▸ **REQUIREMENT**:
Of the lines in the data below, write out exactly those from the one holding "The height and width of the screenshot is (405, 700)." through the one holding "Task: Click the 板块名称 column header", both included.

▸ **DATA PROVIDED**:

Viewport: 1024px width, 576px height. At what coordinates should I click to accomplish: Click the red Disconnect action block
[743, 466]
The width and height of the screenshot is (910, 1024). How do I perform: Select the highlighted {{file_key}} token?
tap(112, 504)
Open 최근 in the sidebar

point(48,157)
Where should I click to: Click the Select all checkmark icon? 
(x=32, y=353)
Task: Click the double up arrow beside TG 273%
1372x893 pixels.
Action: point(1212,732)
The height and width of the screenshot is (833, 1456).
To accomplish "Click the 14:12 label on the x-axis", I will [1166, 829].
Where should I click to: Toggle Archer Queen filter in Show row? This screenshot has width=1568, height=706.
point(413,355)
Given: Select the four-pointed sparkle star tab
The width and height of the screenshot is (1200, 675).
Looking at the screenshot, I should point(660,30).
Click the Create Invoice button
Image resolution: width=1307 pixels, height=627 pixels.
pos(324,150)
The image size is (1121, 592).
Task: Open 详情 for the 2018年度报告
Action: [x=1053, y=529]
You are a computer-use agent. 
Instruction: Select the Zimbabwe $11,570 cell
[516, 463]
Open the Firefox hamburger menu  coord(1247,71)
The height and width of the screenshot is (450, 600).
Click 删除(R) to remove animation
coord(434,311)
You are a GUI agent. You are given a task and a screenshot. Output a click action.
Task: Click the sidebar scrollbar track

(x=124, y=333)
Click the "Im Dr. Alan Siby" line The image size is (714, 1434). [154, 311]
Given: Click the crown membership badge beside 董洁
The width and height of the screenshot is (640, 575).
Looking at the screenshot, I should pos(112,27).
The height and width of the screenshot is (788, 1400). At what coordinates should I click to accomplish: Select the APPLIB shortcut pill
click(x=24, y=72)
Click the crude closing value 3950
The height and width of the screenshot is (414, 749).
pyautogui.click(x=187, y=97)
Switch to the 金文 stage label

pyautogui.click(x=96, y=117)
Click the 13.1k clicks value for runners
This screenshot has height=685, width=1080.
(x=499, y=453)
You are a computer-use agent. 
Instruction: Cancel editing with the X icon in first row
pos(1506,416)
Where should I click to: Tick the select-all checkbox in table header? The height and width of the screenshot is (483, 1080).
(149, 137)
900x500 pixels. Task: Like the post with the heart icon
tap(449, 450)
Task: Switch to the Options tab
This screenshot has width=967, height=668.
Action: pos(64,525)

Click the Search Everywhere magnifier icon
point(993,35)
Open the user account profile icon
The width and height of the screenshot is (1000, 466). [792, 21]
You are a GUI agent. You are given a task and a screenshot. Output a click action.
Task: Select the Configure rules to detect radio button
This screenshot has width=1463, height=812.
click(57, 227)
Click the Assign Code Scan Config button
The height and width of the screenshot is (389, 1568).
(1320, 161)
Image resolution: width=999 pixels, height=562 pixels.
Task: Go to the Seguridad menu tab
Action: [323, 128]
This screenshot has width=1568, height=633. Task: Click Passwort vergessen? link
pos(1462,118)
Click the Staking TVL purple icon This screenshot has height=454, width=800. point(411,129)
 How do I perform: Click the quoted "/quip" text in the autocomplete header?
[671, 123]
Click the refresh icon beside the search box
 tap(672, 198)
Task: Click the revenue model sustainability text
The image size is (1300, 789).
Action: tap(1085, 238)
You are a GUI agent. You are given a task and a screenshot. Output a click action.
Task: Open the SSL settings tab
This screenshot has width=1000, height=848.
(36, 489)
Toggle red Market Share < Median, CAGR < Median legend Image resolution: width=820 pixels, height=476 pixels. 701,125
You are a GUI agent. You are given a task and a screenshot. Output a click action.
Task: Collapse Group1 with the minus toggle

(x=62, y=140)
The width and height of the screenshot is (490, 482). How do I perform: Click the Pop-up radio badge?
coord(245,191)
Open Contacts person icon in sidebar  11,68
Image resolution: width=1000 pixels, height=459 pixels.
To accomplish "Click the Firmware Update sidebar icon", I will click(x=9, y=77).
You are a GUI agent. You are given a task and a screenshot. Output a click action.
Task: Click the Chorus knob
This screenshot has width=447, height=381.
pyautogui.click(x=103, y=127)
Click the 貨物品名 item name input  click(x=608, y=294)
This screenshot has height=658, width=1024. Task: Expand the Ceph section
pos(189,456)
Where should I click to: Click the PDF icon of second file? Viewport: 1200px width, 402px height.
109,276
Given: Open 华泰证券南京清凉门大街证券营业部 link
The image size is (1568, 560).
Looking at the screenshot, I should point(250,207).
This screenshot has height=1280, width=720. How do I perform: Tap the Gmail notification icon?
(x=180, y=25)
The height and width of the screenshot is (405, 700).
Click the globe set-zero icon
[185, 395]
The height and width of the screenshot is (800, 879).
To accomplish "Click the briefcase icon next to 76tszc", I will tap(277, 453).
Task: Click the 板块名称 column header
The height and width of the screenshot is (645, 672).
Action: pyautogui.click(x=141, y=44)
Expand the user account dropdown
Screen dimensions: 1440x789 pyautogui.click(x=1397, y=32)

▸ **SOLUTION FOR THIS PROBLEM**:
The height and width of the screenshot is (405, 700).
Click the globe set-zero icon
[185, 395]
The height and width of the screenshot is (800, 879).
To accomplish "Click the briefcase icon next to 76tszc", I will tap(277, 453).
Task: Click the 板块名称 column header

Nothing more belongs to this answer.